А ведь киевские чиновники требовали от меня единственного – покаяния. Они были очень огорчены тем, что нарушилась карательная координация (в Киеве – давили, московские интеллигенты – защищали). Позже, при других обстоятельствах, некий Николай Ищенко, позаведовавший отделом культуры в украинском ЦК, доверительно сказал мне, что они очень хотели уладить все куда проще – я прихожу к ним в ЦК, сочиняю нечто покаянное на заданную тему и получаю какой-нибудь Большой приз. «Эх, поспешил ты, – сказал Ищенко. – Большой шанс прошляпил…»
В тот раз я еще крепче усвоил: если хочешь остаться самим собой, нельзя заигрывать с чиновничьим муравейником. Нельзя позволить, чтобы тебя поймали хоть за мизинчик, хоть однажды покаяться. Если уже эти ребята ухватят, то будут держать, как кот держит птичку: даже вырвавшись, летать уже не сумеешь.
В дальнейшем мне помогал не только наработанный запас популярности, но и репутация человека, уцелевшего после директивной статьи. И тем не менее я понимал, что поэзия – стихия воздушная, а в этой стране затыкали рты поэтам и получше, чем я. Совершенно сознательно я все больше погружался в прозу и эссеистику. Кроме того, я, как никогда четко, понимал, что вырываться от чиновников надо, но прежде всего – от украинских, родимых, которые целый народ сознательно замуровывали в провинциальность. Как же они старательно искали и находили писателей, готовых в этом помочь, как укрепляли украинскую литературу именно на этом, примитивном, уровне и подавляли все попытки вырваться за рамки спланированной, обустраиваемой ими духовной провинции!

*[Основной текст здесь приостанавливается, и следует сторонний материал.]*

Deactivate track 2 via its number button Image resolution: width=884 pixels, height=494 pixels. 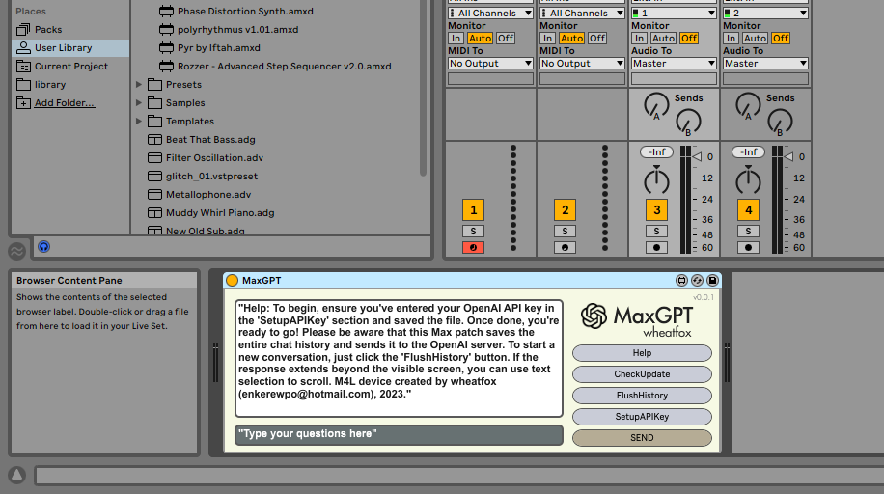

Я много ездил по бывшей нашей стране: Крайний Север, Дальний Восток, любимые мои Грузия с Латвией, – и с радостью ощущал, сколь дружелюбен и велик окружающий мир. Я был счастлив, что меня переводили замечательные поэты многих народов, что меня избрали почетным гражданином грузинского города Кутаиси, награждали какими-то янтарными медальонами латышских селений. Я понимал, что дружба разных народов на личном, человеческом уровне – понятие святое и она существует! Я делал свое дело все более сознательно, все лучше понимал, что моим уделом становится не одиночество, а дружественность хороших людей, согревающая душу. Были такие люди и на Украине: мои друзья по литературе Загребельный и Зарудный, певцы Гуляев и Мирошниченко – всех не перечислю за один раз. Все больше я понимал, что свобода не бывает русской или латышской, украинской или грузинской – исключительно национально-территориальной. Свобода всеобща, и она или есть, или отсутствует вообще. Высказывая такие мысли, я, с одной стороны, становился ближе многим важным для меня людям, а с другой – укреплял среди родимых дуболомов слухи о своем тайном еврействе (еще раз!). Старый лозунг славянских революций «За вашу и нашу свободу!» обретал для меня совершенно конкретный смысл.